On Wed, 21 Jun 2000, Berend Ozceri wrote:

> Berend Ozceri wrote:
> 
> > I am a bit unfamiliar with the way the socket connect operation is split
> > between the wine program and the wineserver - could someone tell me exactly
> > what the expected sequence of events for a connect operation is? What is
> > expected to trigger the calling of sock_poll_event() which seems to be the
> > only place that sock->errors[FD_CONNECT_BIT] is set to a known value.
> 
> OK. The following short patch seems to do the right thing:
> 
> Index: wine/dlls/winsock/socket.c
> ===================================================================
> RCS file: /home/wine/wine/dlls/winsock/socket.c,v
> retrieving revision 1.17
> diff -u -r1.17 socket.c
> --- wine/dlls/winsock/socket.c  2000/06/18 17:23:17     1.17
> +++ wine/dlls/winsock/socket.c  2000/06/21 09:11:41
> @@ -256,7 +256,7 @@
>  {
>      /* do a dummy wineserver request in order to let
>         the wineserver run through its select loop once */
> -    (void)_is_blocking(s);
> +    _enable_event(s, 0, 0, 0);
>  }
> 
>  static int _get_sock_error(SOCKET s, unsigned int bit)
> 
> Does this look reasonable to everyone? Replacing _is_blocking() with a no-op
> _enable_event() seems to guarantee that sock_reselect() will get called on the
> wineserver side, causing sock_poll_event() to update the connection status and
> result of the socket.

To answer your first question, sock_poll_event() is called from the
select_loop() at the bottom of server/select.c.
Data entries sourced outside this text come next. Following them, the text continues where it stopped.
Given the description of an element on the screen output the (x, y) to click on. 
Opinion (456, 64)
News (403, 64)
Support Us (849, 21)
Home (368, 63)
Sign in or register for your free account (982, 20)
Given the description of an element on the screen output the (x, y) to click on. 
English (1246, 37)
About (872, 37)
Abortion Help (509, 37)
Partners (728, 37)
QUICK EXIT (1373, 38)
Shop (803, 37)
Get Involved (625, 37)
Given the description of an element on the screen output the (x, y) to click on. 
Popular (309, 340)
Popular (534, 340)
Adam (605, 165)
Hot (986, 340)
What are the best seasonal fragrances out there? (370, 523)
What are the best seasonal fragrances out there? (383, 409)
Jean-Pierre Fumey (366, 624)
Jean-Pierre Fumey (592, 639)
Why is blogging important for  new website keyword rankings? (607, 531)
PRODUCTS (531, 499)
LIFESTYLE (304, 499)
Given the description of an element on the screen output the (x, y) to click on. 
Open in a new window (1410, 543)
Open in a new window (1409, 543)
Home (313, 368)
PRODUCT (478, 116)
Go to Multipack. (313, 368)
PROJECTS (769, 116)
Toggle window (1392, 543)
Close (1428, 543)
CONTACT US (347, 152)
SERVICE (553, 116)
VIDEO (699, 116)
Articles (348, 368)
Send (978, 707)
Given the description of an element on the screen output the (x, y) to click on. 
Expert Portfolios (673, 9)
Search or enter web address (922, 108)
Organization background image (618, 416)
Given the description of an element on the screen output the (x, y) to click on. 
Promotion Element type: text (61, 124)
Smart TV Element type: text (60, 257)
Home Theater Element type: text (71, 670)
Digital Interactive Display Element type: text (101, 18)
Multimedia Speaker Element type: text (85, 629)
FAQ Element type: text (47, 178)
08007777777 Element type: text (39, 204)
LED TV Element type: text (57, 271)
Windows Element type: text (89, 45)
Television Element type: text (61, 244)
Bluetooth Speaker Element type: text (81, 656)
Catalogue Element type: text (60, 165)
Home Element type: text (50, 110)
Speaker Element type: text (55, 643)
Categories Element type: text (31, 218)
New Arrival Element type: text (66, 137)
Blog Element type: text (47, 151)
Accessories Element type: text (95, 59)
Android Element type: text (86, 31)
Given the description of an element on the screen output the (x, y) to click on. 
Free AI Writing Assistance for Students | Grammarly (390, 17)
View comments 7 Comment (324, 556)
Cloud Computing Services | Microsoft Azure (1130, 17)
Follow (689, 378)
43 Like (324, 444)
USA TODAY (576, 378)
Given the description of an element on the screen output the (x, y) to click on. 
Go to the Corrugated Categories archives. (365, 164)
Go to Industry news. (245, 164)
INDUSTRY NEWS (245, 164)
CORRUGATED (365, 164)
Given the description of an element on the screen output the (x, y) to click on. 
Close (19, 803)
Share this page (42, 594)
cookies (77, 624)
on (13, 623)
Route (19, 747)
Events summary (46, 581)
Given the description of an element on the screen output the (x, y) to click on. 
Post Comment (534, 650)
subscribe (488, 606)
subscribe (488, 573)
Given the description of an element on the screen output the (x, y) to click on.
The _is_blocking() was
supposed to make the wineserver run through that loop once, and then the
poll() in there would notice the connection and call the poll_event
function (which for sockets are sock_poll_event()). Do you know just
exactly what changed in Linux to make that poll loop not function like
it's supposed to?

I don't think the above patch should break anything, but if it actually
fixes something, then it's a sign that something else might be wrong.